When Janna got there, Maverick was beet red and vomiting, his speech garbled. He kept mumbling, “I need to go to sleep now.”
In Scarborough General’s emergency ward, at the age of 6, “Mavi pretty much died in my arms,” says Janna. Her son’s eyes glazed over. They rolled back in his head. He went limp.

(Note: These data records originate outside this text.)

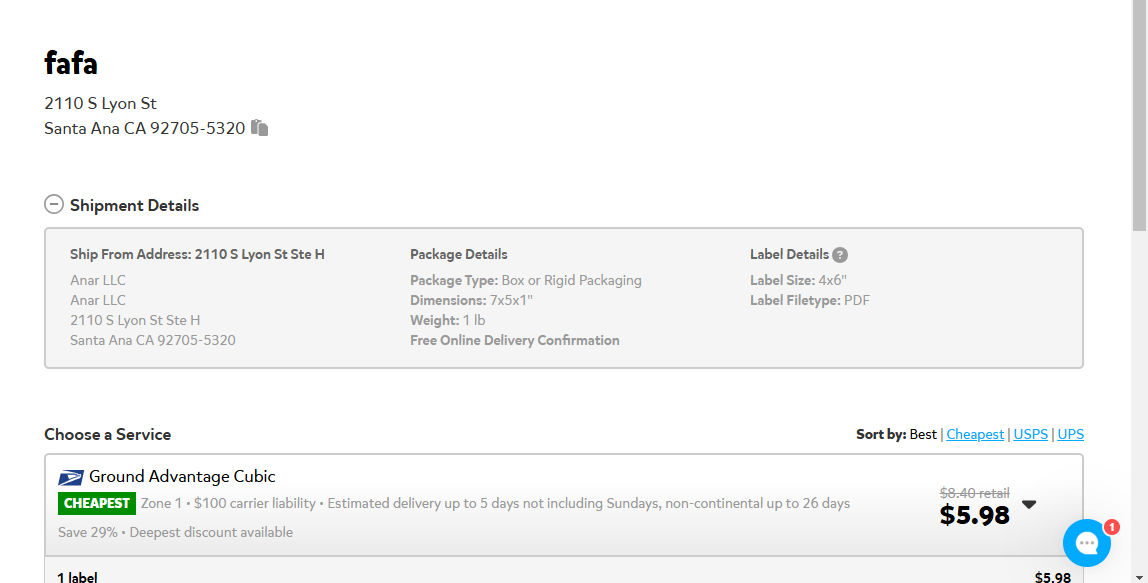Click the vertical page scrollbar thumb
The image size is (1148, 583).
coord(1139,117)
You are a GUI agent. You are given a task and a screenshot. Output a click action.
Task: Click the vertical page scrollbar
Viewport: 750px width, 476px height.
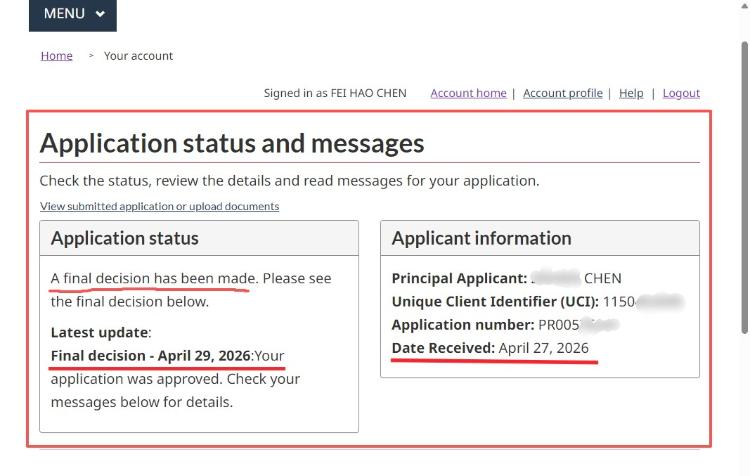(x=743, y=200)
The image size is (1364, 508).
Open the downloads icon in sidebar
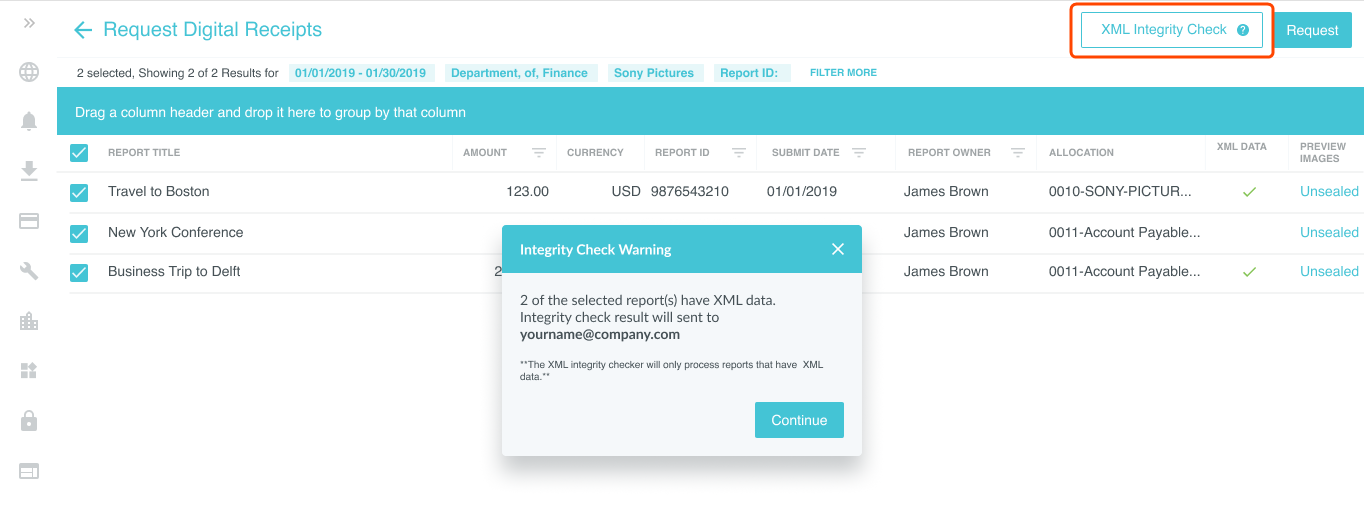pyautogui.click(x=29, y=171)
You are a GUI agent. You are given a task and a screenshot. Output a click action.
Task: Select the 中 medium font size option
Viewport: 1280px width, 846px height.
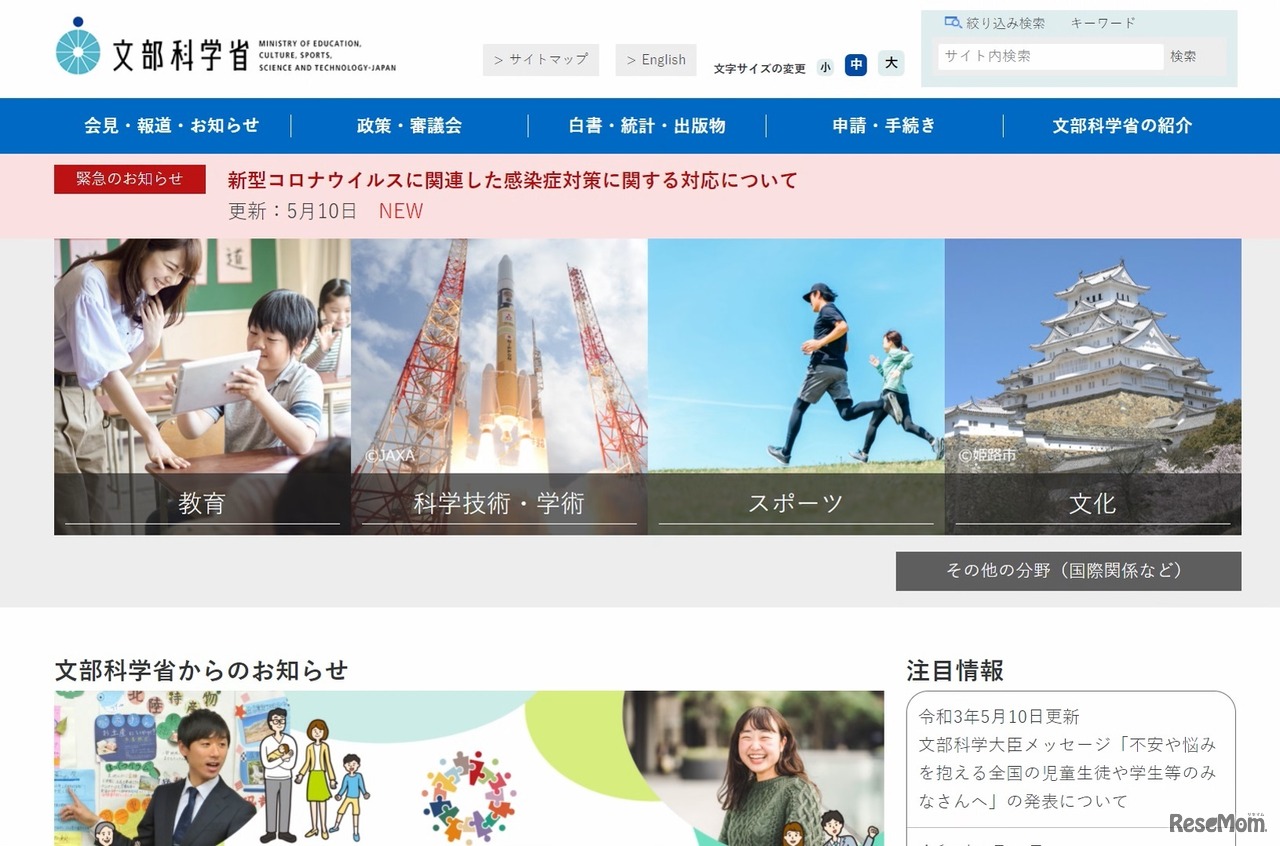pyautogui.click(x=856, y=66)
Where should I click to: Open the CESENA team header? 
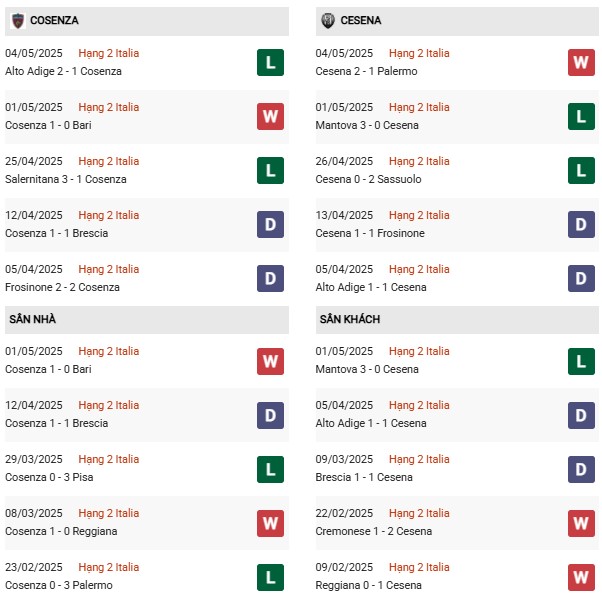[457, 21]
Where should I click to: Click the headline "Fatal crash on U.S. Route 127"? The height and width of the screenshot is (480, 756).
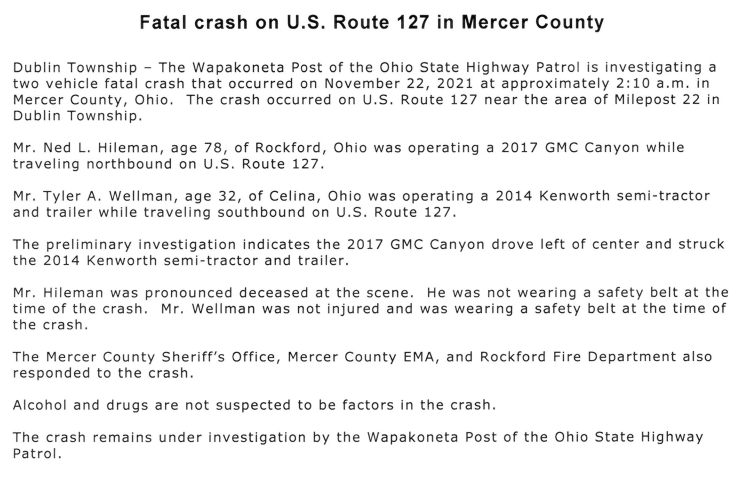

“I started to scream and they scooped him up and took him to a room. Thirty people, it seemed like, all rushed in.”
The PA speakers called out “Code Pink.” It’s the worst code. It means a kid’s in cardiac arrest. There was a lot of yelling and tubes and chest compressions. A hospital clergyman showed up.
“I did not want to see him, or talk to him,” Janna tells me.
The gravity struck home when Mavi’s dad, Mario, began to cry.
They took Maverick on an ambulance run downtown to Sick Kids hospital. Toronto Police cruisers stopped Friday rush-hour traffic.
It wasn’t Mavi’s heart. It was his brain. A blood vessel in his cerebellum had ruptured in two places. It was a classic “ticking time bomb,” a malformed vein waiting to explode.
A Sick Kids surgeon removed a fist-sized piece of Mavi’s skull, went in and staunched the bleeding, then installed a drain … and so began the long road back for Maverick Valle.